A facile method for post-conjugation prosthetic radioiodination of “mini-peptides”

Abstract

Prosthetic radioiodination methods were developed to facilitate the labeling of proteins devoid of tyrosine(s) or when these moieties are crucial for biological activity. This method involves the use of the so-called Bolton–Hunter-type reagents. However, the in vivo instability of the label prompted the search for more stable groups. Although these second generation reagents have worked well with proteins and peptides, the current reaction scheme takes a long time to perform. A simplified method may be more appropriate especially from radiation safety point of view. More importantly, for short-lived halogens, advantage may be gained utilizing a shorter reaction time.

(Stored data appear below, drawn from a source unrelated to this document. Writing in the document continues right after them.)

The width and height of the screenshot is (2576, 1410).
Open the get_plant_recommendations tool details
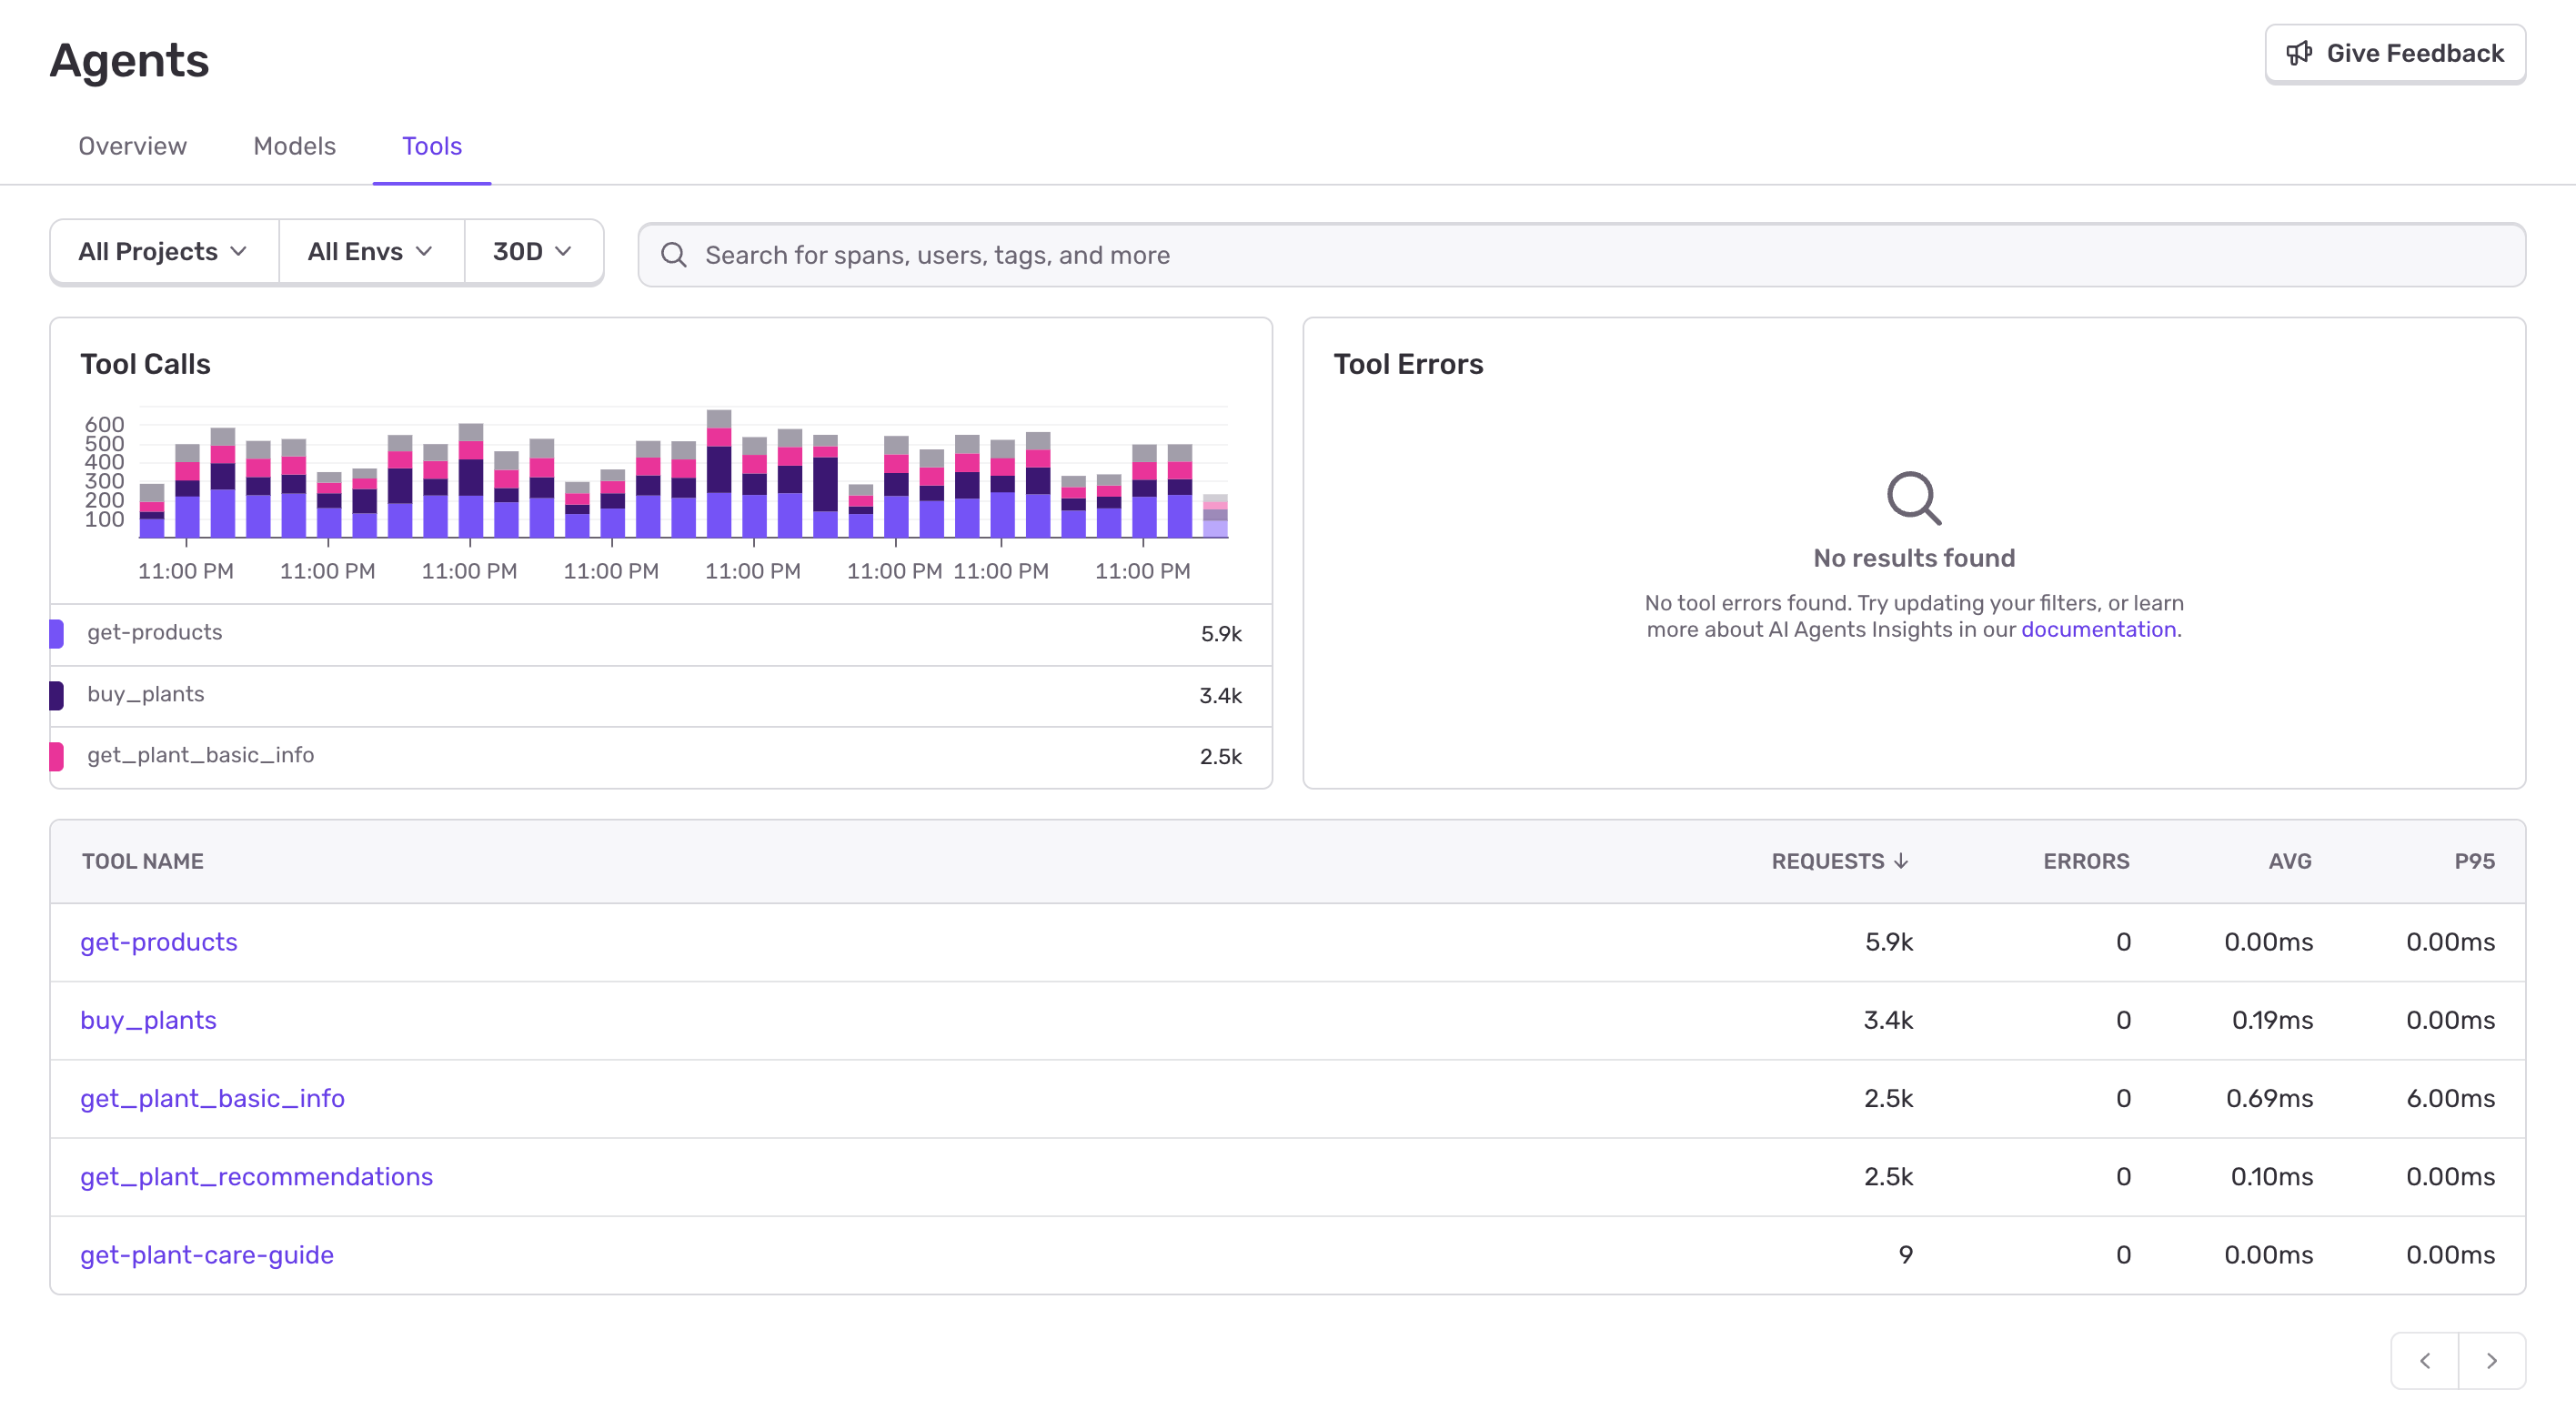[257, 1176]
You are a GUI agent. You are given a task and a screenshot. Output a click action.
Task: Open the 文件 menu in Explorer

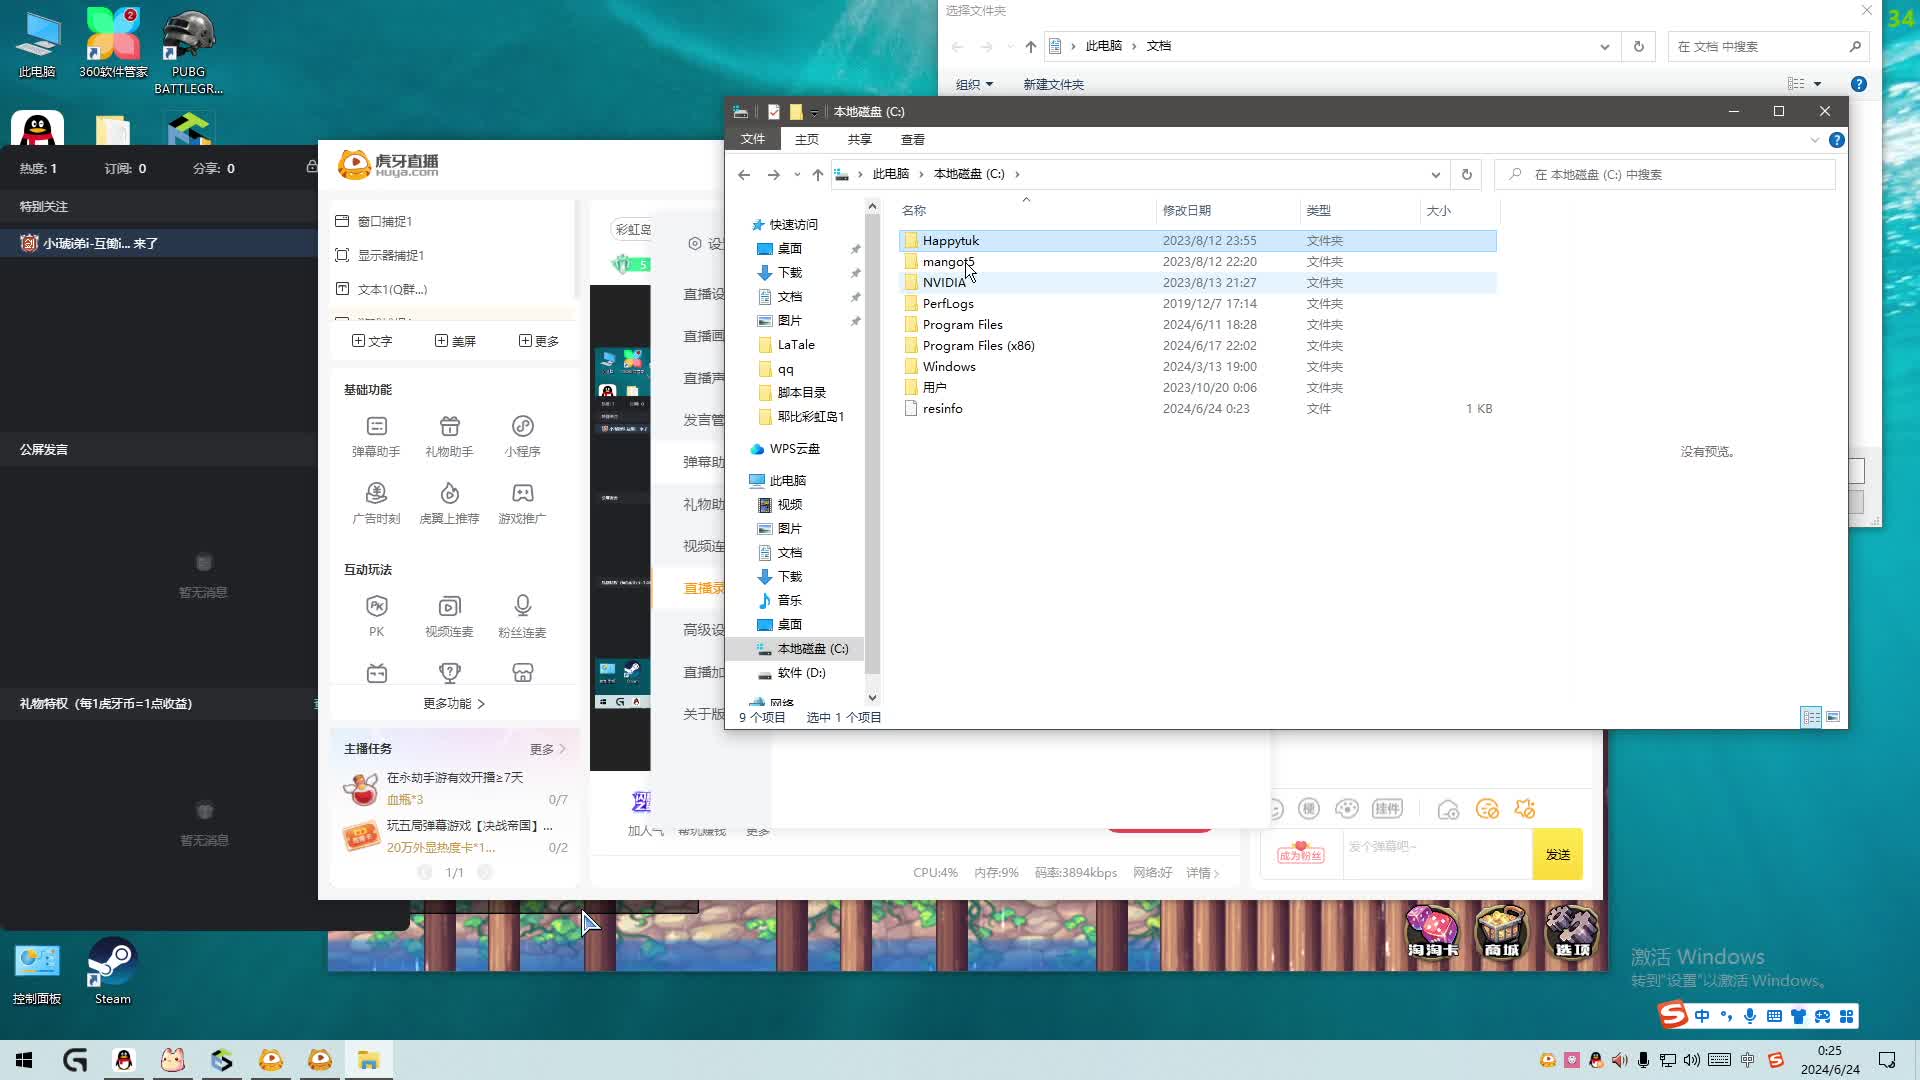point(752,140)
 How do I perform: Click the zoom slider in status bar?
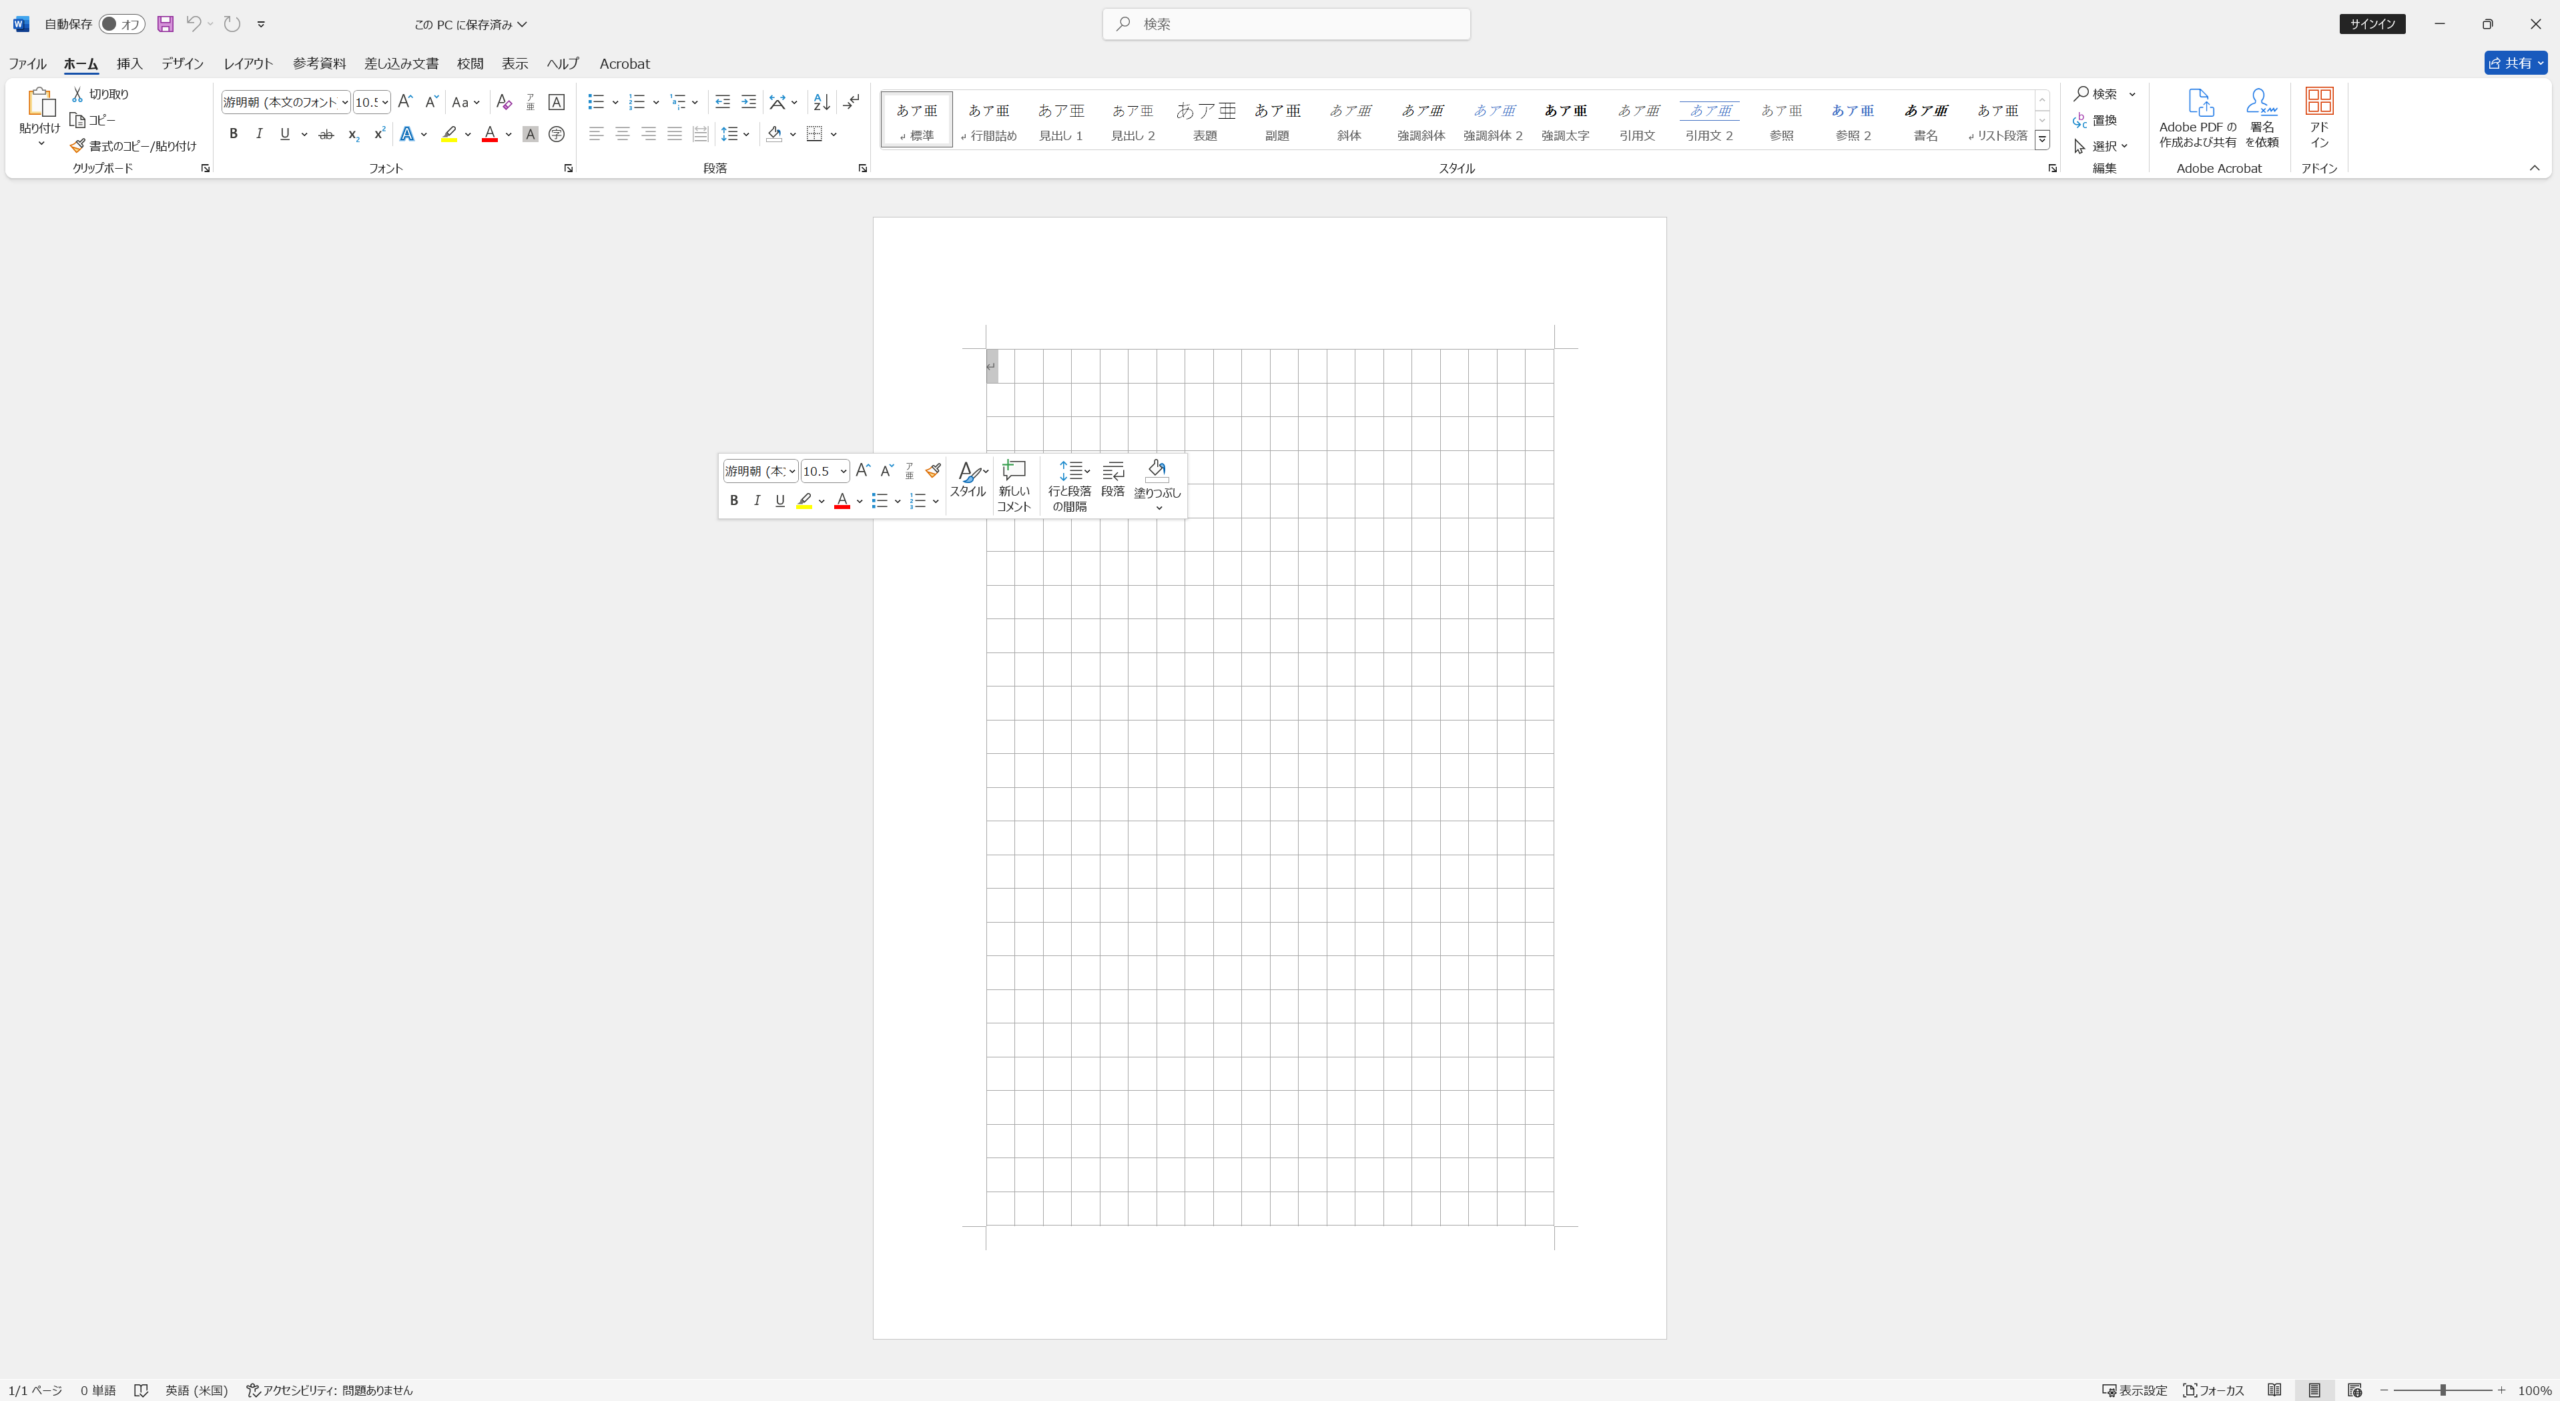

Recently we reported on the radioiodination of interleukin-8 (IL-8) using the pyridine carboxylate-derived activated ester. We have successfully conjugated this prosthetic group to tri- and tetrapeptides harboring the somatostatin (SST) receptor recognition units and characterized by HPLC and MS. The radioiodination was accomplished using the Iodogen method in a reasonable yield ( mean = 60 % ). The total synthesis time was approximately 60 min, which was 3–4 times shorter than the classical two-step method. Preliminary biodistribution of the radiolabeled peptide showed uptake in some of the organs known to express SST receptors. Injection of a low specific activity tracer significantly decreased the retention of radioactivity in these organs.